To create a more robust and reliable lung cancer safety net in March 2018, the patient safety team worked with several chest radiologists to ensure they were making explicit recommendations about lung nodules that they believed required follow-up. The team launched a program called RADAR, which stands for Result Alert and Development of Automated Resolution. Through a web-based radiology result notification system, the program alerts ordering clinicians of the incidental lung nodule results and the radiologist's recommendation, as well as assists with scheduling a follow-up.

Compared to alerts for incidental lung nodules generated with a previous software tool, RADAR alerts had more explicit documentation of imaging modality and an improved time frame for follow-up (71% vs. 100%), according to a study published in the May 2019 American Journal of Roentgenology.

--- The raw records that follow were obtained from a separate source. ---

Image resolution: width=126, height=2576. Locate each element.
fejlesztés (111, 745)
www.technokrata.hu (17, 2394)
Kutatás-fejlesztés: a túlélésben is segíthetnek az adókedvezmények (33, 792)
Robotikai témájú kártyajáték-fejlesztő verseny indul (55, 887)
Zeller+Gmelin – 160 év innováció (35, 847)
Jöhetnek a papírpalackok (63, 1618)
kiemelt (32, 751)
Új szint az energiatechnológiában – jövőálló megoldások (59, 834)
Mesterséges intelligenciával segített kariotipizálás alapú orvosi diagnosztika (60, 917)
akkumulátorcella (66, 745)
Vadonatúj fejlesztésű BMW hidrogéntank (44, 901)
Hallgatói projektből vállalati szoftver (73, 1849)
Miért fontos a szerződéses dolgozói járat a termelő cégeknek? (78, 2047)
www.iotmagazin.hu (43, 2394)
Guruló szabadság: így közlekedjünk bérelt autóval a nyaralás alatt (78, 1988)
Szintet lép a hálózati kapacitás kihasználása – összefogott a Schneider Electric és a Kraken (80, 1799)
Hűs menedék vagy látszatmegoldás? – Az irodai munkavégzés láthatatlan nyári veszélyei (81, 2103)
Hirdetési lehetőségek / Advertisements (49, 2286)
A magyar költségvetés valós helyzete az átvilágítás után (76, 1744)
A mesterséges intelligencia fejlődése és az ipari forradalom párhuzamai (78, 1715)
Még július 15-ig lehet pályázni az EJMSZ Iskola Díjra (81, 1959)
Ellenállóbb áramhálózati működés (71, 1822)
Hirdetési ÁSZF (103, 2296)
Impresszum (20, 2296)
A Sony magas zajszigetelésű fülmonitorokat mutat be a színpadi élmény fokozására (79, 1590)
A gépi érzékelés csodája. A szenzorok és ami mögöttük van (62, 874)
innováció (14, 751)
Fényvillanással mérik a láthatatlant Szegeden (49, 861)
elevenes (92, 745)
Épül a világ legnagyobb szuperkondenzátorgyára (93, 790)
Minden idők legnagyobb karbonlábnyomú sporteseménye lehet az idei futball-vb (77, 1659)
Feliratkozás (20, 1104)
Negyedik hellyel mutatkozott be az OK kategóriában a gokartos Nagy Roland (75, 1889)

“We found that people are more likely to get their follow-up study done in a reliable time frame, so in a couple days versus three weeks in terms of scheduling, and that they were just more likely to complete it,” said Dr. Desai, adding that the team is about to analyze its first full year of data.

New safety nets that the team is working on include medication safety, prostate cancer, cervical cancer, breast cancer, and diagnostic errors, said Dr. Desai. Currently, the team includes one project manager, one patient navigator, and one pharmacist and takes up about 35% of Dr. Desai's time. “For an organization of our size and the number of practices, it's not a large team,” she said. “But we're still able to get quite a bit done.”